(Stored dataset items)
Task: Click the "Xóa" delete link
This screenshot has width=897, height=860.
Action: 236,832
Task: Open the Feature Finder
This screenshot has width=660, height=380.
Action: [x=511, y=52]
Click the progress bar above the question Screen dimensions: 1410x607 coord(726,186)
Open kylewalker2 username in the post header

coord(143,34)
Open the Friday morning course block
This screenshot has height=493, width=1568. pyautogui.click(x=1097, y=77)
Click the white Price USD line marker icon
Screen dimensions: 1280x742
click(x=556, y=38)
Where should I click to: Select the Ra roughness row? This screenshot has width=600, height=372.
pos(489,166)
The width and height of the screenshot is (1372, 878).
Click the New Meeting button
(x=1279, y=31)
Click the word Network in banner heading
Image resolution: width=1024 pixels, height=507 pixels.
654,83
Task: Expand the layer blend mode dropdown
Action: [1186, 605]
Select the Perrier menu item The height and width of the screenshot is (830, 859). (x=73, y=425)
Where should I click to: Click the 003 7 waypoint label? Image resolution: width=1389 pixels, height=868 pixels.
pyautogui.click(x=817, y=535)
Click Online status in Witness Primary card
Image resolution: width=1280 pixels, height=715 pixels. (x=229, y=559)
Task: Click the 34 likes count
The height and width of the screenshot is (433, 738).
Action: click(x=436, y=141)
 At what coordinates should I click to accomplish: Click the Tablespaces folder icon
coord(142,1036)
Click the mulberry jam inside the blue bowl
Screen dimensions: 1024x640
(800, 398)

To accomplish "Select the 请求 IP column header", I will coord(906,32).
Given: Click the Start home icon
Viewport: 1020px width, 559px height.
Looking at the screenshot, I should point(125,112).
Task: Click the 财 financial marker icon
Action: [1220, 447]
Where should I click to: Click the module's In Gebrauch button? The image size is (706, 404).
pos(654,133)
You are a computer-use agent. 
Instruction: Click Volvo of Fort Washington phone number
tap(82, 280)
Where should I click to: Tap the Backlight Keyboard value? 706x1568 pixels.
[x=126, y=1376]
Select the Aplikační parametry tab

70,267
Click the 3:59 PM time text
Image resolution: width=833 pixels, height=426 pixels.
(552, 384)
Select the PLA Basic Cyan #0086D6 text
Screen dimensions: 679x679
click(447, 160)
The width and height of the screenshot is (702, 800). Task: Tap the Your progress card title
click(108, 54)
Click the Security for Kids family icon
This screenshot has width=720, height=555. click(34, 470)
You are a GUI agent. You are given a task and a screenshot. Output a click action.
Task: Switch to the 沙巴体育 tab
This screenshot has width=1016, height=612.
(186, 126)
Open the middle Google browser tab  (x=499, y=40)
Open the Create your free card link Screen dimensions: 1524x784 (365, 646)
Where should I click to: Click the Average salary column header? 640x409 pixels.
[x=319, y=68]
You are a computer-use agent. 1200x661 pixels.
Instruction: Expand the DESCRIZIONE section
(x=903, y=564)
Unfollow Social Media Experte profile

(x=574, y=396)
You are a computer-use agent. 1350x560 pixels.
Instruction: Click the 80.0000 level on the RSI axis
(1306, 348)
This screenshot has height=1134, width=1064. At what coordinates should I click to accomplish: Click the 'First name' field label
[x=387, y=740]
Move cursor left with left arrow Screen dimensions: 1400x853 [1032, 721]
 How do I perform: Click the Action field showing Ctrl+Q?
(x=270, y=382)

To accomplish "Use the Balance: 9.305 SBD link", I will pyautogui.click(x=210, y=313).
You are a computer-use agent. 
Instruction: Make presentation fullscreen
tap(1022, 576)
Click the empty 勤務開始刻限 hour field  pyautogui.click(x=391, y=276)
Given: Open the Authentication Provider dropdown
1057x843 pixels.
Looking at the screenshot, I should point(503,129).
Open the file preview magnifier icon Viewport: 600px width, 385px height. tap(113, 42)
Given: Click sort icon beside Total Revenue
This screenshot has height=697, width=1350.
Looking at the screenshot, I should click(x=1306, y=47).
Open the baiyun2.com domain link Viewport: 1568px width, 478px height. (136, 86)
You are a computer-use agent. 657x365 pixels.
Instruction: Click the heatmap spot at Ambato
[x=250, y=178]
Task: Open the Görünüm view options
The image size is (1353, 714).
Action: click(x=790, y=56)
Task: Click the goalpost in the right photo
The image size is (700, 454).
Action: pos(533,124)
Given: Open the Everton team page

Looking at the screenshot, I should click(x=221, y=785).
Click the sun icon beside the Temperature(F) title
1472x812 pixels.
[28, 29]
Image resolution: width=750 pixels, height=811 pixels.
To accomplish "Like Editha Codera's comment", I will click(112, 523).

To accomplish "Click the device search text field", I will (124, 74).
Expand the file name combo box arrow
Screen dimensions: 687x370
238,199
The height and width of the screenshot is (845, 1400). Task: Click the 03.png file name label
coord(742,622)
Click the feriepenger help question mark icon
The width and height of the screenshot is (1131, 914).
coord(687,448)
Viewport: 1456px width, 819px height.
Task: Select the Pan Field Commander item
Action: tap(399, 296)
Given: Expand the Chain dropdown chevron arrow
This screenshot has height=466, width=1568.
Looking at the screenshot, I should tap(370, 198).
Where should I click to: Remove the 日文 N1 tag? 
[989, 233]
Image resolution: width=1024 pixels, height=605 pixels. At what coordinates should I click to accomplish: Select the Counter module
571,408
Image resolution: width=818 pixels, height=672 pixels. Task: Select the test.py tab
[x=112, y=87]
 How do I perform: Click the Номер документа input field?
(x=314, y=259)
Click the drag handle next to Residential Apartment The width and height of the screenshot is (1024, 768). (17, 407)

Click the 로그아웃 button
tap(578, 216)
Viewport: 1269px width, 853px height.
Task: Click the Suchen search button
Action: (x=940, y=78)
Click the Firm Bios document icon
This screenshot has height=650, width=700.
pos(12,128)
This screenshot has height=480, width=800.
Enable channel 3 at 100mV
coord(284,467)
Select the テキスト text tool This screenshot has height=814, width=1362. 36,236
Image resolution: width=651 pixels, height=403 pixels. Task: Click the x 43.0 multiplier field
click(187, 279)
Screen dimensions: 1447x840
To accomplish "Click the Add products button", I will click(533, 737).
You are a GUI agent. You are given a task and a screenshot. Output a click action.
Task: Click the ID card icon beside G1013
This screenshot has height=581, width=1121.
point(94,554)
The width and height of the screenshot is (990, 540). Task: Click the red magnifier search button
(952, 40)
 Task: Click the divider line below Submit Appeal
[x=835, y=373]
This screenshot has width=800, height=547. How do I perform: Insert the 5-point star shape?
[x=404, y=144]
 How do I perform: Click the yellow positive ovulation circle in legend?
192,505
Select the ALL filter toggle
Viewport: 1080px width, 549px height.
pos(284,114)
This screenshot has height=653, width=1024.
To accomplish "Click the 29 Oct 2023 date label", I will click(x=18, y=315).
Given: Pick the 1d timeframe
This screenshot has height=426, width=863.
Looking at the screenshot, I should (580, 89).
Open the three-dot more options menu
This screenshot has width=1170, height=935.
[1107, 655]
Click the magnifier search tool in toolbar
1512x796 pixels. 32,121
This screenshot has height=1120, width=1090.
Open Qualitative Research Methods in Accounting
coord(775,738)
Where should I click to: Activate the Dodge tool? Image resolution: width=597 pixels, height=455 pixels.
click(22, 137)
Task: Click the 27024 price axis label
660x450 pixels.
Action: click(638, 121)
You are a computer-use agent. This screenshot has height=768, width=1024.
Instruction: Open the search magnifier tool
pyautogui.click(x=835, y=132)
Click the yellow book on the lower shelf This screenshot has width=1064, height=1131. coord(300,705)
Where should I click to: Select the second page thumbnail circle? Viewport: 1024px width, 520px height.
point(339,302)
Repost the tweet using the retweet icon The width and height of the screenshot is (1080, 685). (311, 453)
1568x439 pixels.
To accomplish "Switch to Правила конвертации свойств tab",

## ASSIGNED TASK:
Lines after the one containing "Select the Perrier" are left out; every line from the start of the entries through that line is restated word for word.

## ANSWER TO THIS EXERCISE:
Task: Click the "Xóa" delete link
This screenshot has width=897, height=860.
Action: 236,832
Task: Open the Feature Finder
This screenshot has width=660, height=380.
Action: [x=511, y=52]
Click the progress bar above the question Screen dimensions: 1410x607 coord(726,186)
Open kylewalker2 username in the post header

coord(143,34)
Open the Friday morning course block
This screenshot has height=493, width=1568. pyautogui.click(x=1097, y=77)
Click the white Price USD line marker icon
Screen dimensions: 1280x742
click(x=556, y=38)
Where should I click to: Select the Ra roughness row? This screenshot has width=600, height=372.
pos(489,166)
The width and height of the screenshot is (1372, 878).
Click the New Meeting button
(x=1279, y=31)
Click the word Network in banner heading
Image resolution: width=1024 pixels, height=507 pixels.
654,83
Task: Expand the layer blend mode dropdown
Action: [1186, 605]
Select the Perrier menu item The height and width of the screenshot is (830, 859). (x=73, y=425)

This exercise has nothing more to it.